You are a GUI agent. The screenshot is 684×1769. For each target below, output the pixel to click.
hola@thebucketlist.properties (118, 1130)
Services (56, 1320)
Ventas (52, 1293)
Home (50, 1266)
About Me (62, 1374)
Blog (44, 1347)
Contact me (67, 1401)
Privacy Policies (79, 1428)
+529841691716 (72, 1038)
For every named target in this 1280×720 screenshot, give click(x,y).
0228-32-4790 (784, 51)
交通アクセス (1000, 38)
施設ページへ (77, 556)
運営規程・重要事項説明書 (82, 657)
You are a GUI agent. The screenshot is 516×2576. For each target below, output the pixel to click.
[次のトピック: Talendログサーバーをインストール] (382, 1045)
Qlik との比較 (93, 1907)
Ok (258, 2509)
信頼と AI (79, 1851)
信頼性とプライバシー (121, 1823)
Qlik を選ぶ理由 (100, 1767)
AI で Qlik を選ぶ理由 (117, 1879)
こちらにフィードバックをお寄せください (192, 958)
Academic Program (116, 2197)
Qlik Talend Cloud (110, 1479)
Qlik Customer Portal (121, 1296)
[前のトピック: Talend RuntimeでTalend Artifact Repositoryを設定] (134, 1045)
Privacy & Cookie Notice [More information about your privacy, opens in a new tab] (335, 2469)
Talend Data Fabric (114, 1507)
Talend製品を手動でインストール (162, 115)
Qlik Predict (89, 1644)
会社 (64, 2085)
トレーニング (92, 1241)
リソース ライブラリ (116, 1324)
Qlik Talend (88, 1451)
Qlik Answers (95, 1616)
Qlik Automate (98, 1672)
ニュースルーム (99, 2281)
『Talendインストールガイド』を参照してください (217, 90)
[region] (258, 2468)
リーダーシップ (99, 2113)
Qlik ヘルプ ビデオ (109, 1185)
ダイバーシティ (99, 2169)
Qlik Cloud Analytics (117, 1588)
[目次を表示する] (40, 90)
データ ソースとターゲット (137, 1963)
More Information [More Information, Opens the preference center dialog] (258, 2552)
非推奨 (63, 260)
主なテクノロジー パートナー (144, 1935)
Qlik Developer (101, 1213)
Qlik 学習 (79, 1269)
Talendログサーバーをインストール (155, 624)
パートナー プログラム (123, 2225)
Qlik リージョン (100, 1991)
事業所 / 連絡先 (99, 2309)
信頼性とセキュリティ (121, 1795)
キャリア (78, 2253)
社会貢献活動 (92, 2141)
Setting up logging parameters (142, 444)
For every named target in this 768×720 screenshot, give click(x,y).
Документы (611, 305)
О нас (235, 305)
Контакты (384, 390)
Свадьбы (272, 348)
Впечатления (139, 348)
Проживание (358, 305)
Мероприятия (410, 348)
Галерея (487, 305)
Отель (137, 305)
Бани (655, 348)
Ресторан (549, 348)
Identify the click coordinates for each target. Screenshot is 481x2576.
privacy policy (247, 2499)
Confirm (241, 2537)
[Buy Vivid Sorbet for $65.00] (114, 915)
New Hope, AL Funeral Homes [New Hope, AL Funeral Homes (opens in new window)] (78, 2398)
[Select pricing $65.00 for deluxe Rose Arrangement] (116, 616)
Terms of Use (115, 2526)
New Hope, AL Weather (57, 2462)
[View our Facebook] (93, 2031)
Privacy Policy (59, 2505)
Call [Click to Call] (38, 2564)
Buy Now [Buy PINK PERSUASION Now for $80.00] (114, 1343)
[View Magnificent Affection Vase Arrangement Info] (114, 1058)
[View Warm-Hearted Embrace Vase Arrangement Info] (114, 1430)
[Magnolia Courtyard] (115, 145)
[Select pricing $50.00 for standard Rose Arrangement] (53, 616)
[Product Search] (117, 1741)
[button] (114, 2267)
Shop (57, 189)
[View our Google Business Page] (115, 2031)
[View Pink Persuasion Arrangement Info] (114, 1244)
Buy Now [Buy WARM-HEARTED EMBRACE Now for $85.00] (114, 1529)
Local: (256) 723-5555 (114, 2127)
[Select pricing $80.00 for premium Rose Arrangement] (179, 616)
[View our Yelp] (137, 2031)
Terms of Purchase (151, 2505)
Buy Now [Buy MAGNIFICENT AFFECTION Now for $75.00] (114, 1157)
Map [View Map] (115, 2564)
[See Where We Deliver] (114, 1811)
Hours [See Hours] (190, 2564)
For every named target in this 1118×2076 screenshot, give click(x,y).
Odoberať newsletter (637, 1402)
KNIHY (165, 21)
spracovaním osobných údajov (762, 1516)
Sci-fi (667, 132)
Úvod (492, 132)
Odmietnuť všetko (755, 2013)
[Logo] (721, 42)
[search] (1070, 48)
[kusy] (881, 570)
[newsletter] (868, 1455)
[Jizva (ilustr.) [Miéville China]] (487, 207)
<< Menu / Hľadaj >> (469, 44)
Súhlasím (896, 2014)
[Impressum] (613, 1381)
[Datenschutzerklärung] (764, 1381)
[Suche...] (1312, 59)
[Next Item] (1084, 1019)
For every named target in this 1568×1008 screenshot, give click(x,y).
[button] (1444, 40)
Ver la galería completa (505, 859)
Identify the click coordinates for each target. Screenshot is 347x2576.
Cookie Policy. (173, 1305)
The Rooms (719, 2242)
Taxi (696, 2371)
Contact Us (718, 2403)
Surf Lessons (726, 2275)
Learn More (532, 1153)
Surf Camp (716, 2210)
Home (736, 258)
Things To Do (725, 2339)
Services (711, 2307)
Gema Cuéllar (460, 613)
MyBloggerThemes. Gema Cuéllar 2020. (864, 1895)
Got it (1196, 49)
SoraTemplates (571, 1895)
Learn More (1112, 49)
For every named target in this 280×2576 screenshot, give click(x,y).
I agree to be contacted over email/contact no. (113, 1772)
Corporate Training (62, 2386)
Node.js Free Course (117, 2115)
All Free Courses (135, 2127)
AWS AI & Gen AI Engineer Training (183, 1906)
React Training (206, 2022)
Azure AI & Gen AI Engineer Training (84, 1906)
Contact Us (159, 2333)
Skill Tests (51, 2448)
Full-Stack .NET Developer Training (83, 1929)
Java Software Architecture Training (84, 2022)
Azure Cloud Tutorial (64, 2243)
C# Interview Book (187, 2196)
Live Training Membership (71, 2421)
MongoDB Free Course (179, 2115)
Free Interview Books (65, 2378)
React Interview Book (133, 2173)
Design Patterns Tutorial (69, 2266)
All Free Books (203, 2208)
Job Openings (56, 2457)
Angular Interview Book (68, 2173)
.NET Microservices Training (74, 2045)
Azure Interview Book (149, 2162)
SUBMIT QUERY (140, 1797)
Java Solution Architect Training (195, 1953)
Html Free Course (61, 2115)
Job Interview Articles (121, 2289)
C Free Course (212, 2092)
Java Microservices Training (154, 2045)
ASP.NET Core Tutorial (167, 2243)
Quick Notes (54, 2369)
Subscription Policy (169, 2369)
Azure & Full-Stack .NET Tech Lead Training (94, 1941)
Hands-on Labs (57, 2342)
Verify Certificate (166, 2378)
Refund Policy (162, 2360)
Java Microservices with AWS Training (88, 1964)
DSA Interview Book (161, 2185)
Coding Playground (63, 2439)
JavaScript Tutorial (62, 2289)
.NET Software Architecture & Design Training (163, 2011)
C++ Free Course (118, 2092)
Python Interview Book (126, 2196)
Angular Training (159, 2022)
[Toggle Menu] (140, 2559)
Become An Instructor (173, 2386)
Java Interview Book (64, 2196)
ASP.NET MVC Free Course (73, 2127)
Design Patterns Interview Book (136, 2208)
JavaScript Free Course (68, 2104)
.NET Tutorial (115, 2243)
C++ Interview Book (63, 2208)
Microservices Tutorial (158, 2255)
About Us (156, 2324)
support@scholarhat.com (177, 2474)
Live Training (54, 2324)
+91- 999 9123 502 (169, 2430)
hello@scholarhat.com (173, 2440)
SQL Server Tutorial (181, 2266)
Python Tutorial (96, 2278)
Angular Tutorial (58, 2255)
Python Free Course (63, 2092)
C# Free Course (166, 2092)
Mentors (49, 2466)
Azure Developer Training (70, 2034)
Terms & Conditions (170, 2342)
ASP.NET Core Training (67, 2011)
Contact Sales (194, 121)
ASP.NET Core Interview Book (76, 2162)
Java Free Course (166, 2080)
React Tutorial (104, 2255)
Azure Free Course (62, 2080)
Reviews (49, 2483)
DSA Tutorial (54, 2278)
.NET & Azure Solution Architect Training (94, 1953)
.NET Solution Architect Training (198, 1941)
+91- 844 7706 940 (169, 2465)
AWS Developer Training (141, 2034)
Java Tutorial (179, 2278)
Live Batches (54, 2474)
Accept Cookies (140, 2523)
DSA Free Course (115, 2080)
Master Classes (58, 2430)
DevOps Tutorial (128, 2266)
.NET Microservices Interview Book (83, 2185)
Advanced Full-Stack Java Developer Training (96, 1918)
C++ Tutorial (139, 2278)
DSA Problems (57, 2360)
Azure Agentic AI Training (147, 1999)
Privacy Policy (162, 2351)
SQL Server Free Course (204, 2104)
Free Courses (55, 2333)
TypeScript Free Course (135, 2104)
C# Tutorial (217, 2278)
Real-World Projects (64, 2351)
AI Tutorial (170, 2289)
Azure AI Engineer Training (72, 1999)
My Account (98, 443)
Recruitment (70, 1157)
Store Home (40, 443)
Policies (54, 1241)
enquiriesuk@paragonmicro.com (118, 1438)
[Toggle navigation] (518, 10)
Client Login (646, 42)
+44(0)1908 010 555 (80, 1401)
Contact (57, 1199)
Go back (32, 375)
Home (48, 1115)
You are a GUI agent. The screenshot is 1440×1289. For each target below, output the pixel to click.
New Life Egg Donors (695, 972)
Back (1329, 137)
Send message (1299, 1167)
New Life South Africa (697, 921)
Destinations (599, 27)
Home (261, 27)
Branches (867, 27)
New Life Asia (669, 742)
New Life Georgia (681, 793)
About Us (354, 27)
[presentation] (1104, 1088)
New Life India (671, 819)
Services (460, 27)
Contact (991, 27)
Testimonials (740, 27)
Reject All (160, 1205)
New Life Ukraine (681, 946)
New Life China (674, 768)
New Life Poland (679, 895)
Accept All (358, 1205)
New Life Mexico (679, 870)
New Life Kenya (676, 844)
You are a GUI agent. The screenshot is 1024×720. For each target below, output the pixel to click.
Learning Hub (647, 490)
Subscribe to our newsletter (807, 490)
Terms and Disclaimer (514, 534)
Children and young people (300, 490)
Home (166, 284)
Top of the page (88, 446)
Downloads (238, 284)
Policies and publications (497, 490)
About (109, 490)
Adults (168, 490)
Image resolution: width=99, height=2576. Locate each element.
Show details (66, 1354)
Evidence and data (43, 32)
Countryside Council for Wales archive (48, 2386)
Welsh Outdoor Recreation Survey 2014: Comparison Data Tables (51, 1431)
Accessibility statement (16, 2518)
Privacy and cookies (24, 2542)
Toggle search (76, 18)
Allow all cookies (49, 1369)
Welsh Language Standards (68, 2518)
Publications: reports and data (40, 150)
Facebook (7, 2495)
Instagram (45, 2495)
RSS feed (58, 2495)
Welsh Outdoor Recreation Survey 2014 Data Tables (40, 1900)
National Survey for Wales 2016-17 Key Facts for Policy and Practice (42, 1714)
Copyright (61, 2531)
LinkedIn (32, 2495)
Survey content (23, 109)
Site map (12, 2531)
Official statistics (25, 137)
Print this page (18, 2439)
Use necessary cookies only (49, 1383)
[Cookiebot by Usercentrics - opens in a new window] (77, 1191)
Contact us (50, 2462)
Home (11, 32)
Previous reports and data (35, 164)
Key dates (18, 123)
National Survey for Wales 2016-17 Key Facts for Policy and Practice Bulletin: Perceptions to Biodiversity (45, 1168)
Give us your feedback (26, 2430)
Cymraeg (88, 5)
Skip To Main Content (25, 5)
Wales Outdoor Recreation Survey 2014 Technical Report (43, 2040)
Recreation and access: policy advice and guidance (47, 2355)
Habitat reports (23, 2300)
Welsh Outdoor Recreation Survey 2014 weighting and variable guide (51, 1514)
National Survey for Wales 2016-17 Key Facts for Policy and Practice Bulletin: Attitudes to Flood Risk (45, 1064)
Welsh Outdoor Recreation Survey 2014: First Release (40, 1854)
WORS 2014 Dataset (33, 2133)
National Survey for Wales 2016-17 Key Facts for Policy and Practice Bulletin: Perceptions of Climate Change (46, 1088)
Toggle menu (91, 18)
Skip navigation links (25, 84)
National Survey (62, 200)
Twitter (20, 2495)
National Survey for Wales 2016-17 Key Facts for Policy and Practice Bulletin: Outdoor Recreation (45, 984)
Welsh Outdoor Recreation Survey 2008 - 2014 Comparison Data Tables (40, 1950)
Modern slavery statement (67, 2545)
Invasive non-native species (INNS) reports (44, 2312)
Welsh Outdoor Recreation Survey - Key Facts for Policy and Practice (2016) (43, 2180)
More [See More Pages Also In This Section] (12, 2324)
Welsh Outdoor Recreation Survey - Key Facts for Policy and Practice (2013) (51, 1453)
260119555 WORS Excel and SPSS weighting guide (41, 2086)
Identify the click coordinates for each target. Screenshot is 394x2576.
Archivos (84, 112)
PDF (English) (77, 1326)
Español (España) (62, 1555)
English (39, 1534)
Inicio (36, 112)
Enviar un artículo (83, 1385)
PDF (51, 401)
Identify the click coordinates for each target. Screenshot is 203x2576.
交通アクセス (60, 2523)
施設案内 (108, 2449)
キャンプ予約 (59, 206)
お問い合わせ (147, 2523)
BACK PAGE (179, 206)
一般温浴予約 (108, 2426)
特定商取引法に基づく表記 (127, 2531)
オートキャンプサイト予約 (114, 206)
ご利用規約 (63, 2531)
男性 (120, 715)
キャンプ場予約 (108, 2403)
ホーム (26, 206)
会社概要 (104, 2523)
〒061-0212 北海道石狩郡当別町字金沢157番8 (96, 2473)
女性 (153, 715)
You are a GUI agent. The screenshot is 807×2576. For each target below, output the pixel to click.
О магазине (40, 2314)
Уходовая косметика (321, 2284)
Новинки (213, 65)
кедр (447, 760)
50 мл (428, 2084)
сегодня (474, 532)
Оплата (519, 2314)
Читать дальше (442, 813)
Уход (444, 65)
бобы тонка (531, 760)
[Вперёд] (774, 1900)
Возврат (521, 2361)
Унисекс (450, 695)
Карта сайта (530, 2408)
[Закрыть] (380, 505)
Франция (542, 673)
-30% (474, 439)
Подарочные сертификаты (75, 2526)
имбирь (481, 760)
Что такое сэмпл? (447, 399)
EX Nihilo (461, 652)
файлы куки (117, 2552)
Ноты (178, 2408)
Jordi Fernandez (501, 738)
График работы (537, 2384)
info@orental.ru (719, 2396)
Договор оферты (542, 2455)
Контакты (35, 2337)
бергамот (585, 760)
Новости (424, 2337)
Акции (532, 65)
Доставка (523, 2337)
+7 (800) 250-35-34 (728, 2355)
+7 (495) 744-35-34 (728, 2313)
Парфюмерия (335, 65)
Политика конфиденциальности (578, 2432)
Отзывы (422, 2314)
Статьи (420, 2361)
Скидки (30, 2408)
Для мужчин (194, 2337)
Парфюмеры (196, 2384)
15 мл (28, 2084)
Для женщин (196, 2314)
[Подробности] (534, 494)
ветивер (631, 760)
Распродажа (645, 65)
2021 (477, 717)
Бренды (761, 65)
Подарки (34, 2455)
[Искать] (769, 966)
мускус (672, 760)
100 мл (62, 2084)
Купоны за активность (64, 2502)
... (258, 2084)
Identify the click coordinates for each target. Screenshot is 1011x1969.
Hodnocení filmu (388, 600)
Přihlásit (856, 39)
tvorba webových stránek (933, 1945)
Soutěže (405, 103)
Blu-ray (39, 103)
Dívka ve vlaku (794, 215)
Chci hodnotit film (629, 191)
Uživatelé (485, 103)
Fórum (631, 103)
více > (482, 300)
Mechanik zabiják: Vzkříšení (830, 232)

### What is asked
Repeat everything from the first line down to the line containing "Qlik Developer (101, 1213)", including both of those lines.

### Right answer
You are a GUI agent. The screenshot is 684×1769. For each target below, output the pixel to click.
hola@thebucketlist.properties (118, 1130)
Services (56, 1320)
Ventas (52, 1293)
Home (50, 1266)
About Me (62, 1374)
Blog (44, 1347)
Contact me (67, 1401)
Privacy Policies (79, 1428)
+529841691716 (72, 1038)
For every named target in this 1280×720 screenshot, give click(x,y).
0228-32-4790 (784, 51)
交通アクセス (1000, 38)
施設ページへ (77, 556)
運営規程・重要事項説明書 (82, 657)
You are a GUI agent. The screenshot is 516×2576. For each target below, output the pixel to click.
[次のトピック: Talendログサーバーをインストール] (382, 1045)
Qlik との比較 (93, 1907)
Ok (258, 2509)
信頼と AI (79, 1851)
信頼性とプライバシー (121, 1823)
Qlik を選ぶ理由 (100, 1767)
AI で Qlik を選ぶ理由 (117, 1879)
こちらにフィードバックをお寄せください (192, 958)
Academic Program (116, 2197)
Qlik Talend Cloud (110, 1479)
Qlik Customer Portal (121, 1296)
[前のトピック: Talend RuntimeでTalend Artifact Repositoryを設定] (134, 1045)
Privacy & Cookie Notice [More information about your privacy, opens in a new tab] (335, 2469)
Talend Data Fabric (114, 1507)
Talend製品を手動でインストール (162, 115)
Qlik Predict (89, 1644)
会社 (64, 2085)
トレーニング (92, 1241)
リソース ライブラリ (116, 1324)
Qlik Talend (88, 1451)
Qlik Answers (95, 1616)
Qlik Automate (98, 1672)
ニュースルーム (99, 2281)
『Talendインストールガイド』を参照してください (217, 90)
[region] (258, 2468)
リーダーシップ (99, 2113)
Qlik ヘルプ ビデオ (109, 1185)
ダイバーシティ (99, 2169)
Qlik Cloud Analytics (117, 1588)
[目次を表示する] (40, 90)
データ ソースとターゲット (137, 1963)
More Information [More Information, Opens the preference center dialog] (258, 2552)
非推奨 (63, 260)
主なテクノロジー パートナー (144, 1935)
Qlik Developer (101, 1213)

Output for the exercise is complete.